Nove donne più una, la loro comune psicoterapeuta, si danno appuntamento per conoscersi e confrontarsi raccontando ognuna la propria storia. Radunate in un giardino ci sono Mané, anziana signora che alterna la nostalgia per il proprio passato da diva alle taglienti e tristi constatazioni sulla vecchiaia; Simona, ardente femminista e single per scelta ben consapevole; Juani, sola a prendersi cura della madre invalida e della figlia vittima di un disturbo bipolare; Luisa, da più di trent’anni vedova di un desaparecido. Donne che amano, donne che odiano. Donne esplosive, riservate, madri, figlie, amanti.
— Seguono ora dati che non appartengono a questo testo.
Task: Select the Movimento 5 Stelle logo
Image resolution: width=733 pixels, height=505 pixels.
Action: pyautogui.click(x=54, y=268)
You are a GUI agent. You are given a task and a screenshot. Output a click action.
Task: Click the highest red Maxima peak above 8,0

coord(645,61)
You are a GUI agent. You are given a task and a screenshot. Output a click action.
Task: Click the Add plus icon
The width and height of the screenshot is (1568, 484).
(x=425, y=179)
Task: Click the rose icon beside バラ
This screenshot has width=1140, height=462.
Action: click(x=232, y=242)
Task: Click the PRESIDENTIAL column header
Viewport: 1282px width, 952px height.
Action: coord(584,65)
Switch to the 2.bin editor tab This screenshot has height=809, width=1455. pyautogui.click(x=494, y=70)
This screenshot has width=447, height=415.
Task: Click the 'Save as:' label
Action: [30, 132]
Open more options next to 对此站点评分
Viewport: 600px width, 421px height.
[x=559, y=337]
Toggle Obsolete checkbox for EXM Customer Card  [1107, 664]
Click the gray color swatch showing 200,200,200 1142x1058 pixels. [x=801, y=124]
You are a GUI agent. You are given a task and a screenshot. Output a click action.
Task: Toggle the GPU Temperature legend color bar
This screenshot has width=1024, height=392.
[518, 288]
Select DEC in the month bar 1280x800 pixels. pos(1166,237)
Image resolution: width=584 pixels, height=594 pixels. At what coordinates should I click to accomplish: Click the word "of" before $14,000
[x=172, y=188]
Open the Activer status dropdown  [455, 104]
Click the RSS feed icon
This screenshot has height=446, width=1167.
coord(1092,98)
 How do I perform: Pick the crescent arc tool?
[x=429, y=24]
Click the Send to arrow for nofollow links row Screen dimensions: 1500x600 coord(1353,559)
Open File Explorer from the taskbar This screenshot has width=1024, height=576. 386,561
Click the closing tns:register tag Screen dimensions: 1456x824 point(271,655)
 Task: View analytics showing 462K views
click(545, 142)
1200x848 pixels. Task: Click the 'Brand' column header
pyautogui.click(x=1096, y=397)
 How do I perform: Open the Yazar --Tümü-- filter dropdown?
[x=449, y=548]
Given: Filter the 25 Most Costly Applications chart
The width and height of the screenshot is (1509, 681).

Donne spezzate, donne che lottano. Donne, infine e soprattutto.
Età, condizione sociale, orientamento sessuale ed ideologia politica sono variabili irrilevanti: i personaggi della Serrano dimostrano di avere qualcosa che le accomuna ben al di là di queste caratteristiche. Mentre le nove protagoniste si raccontano, svelando storie tragiche o malinconiche, scopriamo dietro ogni volto una ferita diversa. Ogni donna è vittima di un’offesa personale, di un fardello che la schiaccia al suolo, ma dentro ognuna si nasconde anche una forza tenace, paziente e tutta femminile, che permette loro di essere qui, adesso, e di mettersi a nudo senza paura.
“Leggere Marcela Serrano è come scrutare negli occhi tutte le donne del mondo”, dice lo scrittore Arturo Perez-Reverte. E anche questa volta non possiamo dargli torto.
La straordinaria autrice ci trasporta con delicatezza e sensibilità nelle vite delle sue protagoniste, così definite e vive che sembra di conoscerle una per una, dopo aver ascoltato la loro storia. E così, quando tutte – terapeuta inclusa – hanno ormai mostrato se stesse nella loro spaventosa bellezza, ci accorgiamo di esserci anche noi, in una storia forse, o magari in qualche riga; perché “alla fine tutte noi, in un modo o nell’altro, abbiamo la stessa storia da raccontare”.

 

Maria Stella Gariboldi


“Dieci donne” di Marcela Serrano, Feltrinelli, traduzione di Michela Finassi Parolo e Tiziana Gibilisco, pp. 288.